FILE PHOTO: University students and supporters of the peace deal signed between the government and Revolutionary Armed Forces of Colombia (FARC) rebels display a flag during a rally in front of Congress in Bogota, Colombia, October 3, 2016. REUTERS/John Vizcaino/File Photo

NEW YORK (Reuters) - A former Venezuelan general with close ties to the late leftist president Hugo Chavez was sentenced to 21-2/3 years in prison in the United States on Monday for supplying weapons to the Revolutionary Armed Forces of Colombia (FARC) rebel group.
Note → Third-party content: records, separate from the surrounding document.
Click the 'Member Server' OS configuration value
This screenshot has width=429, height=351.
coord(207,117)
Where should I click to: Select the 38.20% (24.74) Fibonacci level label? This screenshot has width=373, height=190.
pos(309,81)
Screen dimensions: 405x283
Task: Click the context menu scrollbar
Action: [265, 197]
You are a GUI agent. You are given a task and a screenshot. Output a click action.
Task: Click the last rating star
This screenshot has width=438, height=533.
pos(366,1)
Cliver Alcala, 62, pleaded guilty last June to two counts of providing material support to a terrorist group and illicit transfer of firearms. The United States considered FARC, which disbanded in 2016 as part of a historic peace deal with Colombia's government, to be a terrorist group.
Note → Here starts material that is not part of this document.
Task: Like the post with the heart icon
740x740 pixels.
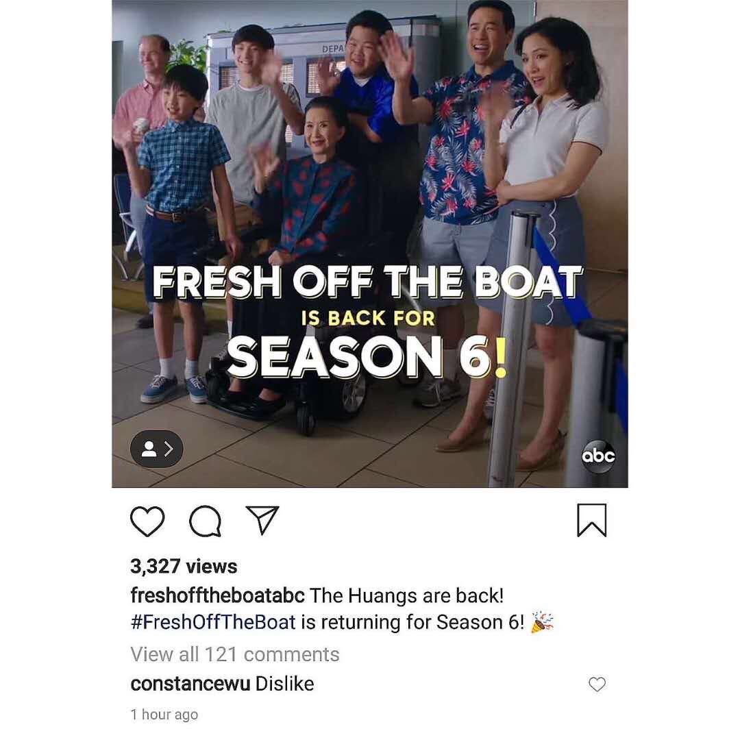Action: click(x=147, y=521)
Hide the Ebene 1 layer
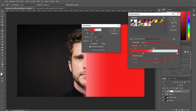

U.S. District Judge Alvin Hellerstein handed down the sentence at a hearing in Manhattan federal court.

Alcala is the first to be sentenced of five co-defendants of current Venezuelan president Nicolas Maduro, who was indicted on "narco-terrorism" charges in 2020. Maduro, a perennial U.S. foe and Chavez protege who has overseen an economic collapse in oil-producing Venezuela, denies the charges.

Federal prosecutors had proposed a 30-year sentence for Alcala.

They argued that in addition to supplying FARC with military-grade weapons, Alcala received millions of dollars in bribes for protecting the group's cocaine shipments from interference by Venezuela's military.

Defense lawyers urged Hellerstein to sentence Alcala, who has been detained in New York since his extradition from Colombia in 2020, to no more than six years.

They said Alcala was under Chavez's command when he aided FARC, and that he denied any involvement in drug trafficking.

Alcala had initially been charged with conspiring with the rebel group to ship cocaine, but did not admit to any drug-related charges as part of his final plea deal.

Alcala's lawyers urged Hellerstein to consider the former general's split with Maduro's government in 2013 and his role in organizing, from neighboring Colombia, an unsuccessful push to oust Maduro in 2020.

Prosecutors said Alcala's actions since 2013 did not justify leniency.